Source records
------------------------------

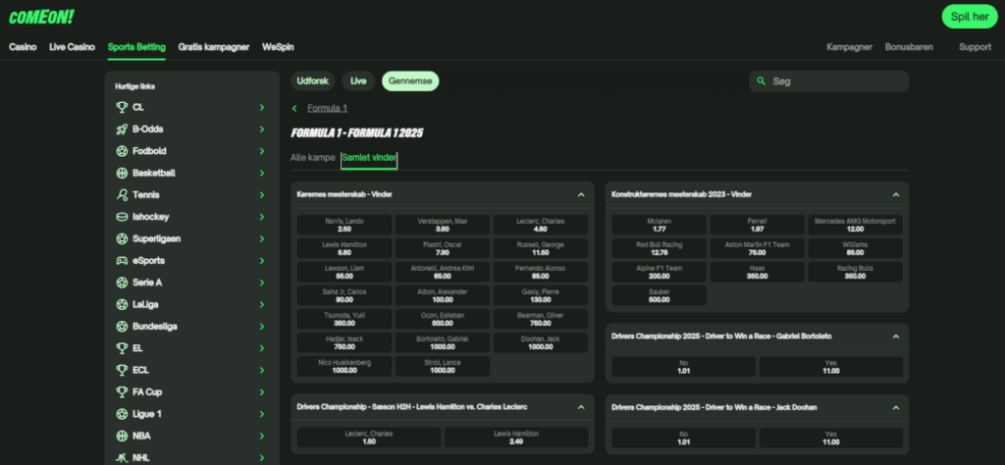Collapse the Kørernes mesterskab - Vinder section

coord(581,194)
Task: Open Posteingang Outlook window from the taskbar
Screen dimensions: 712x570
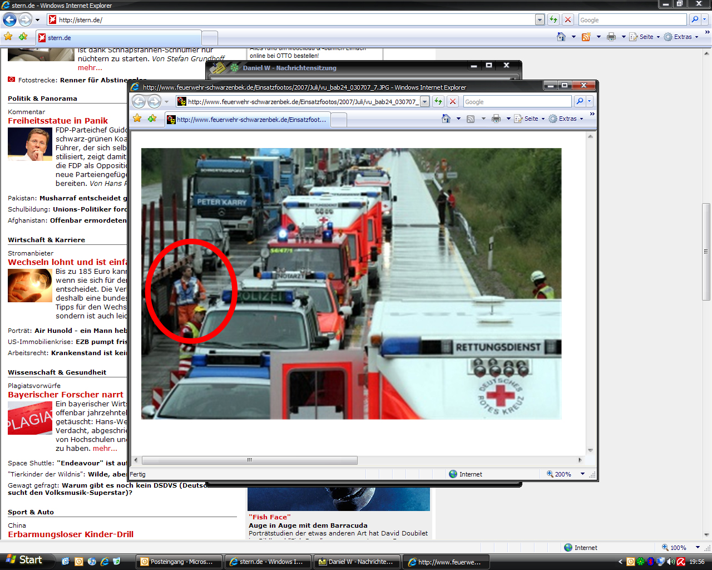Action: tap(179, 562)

------------------------------

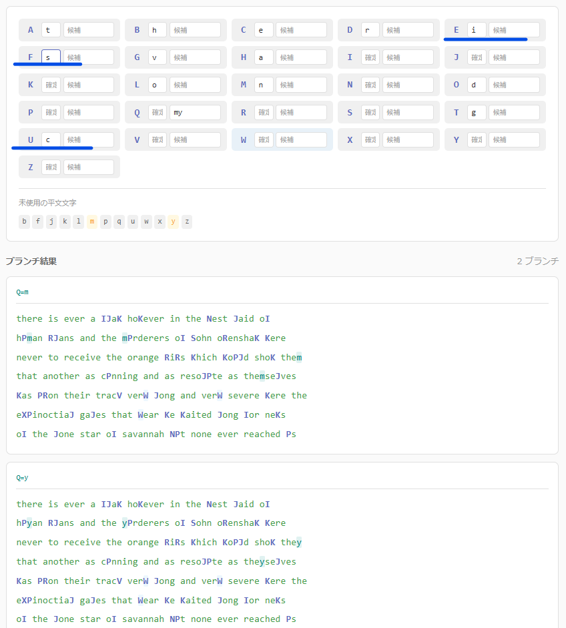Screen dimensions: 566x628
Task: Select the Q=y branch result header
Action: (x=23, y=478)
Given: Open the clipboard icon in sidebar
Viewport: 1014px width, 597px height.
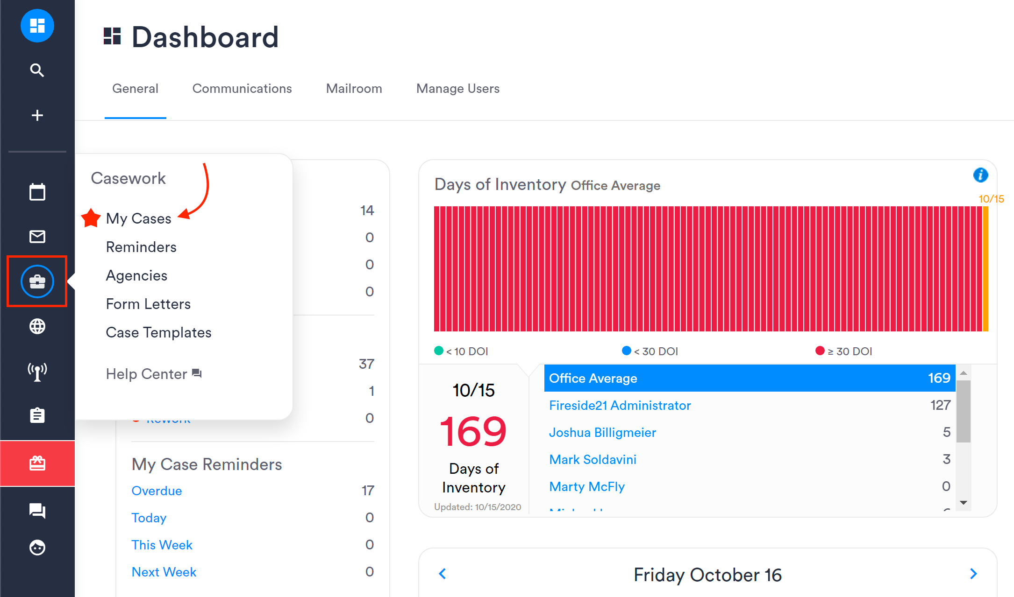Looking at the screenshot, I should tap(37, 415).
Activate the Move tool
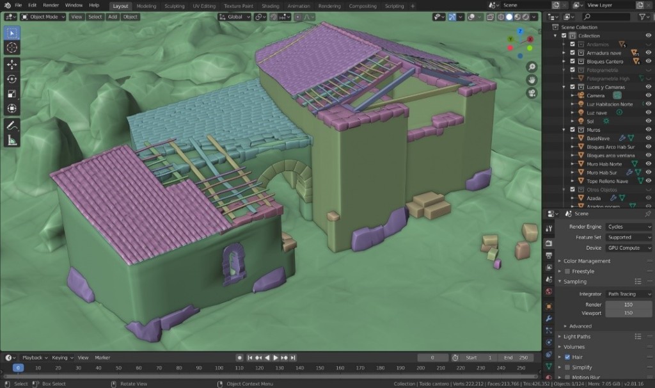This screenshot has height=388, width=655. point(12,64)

------------------------------

→ About this exercise
Pull out each line of the records holding the string "Open".

→ Task response
Task: Open Posteingang Outlook window from the taskbar
Given: Open the clipboard icon in sidebar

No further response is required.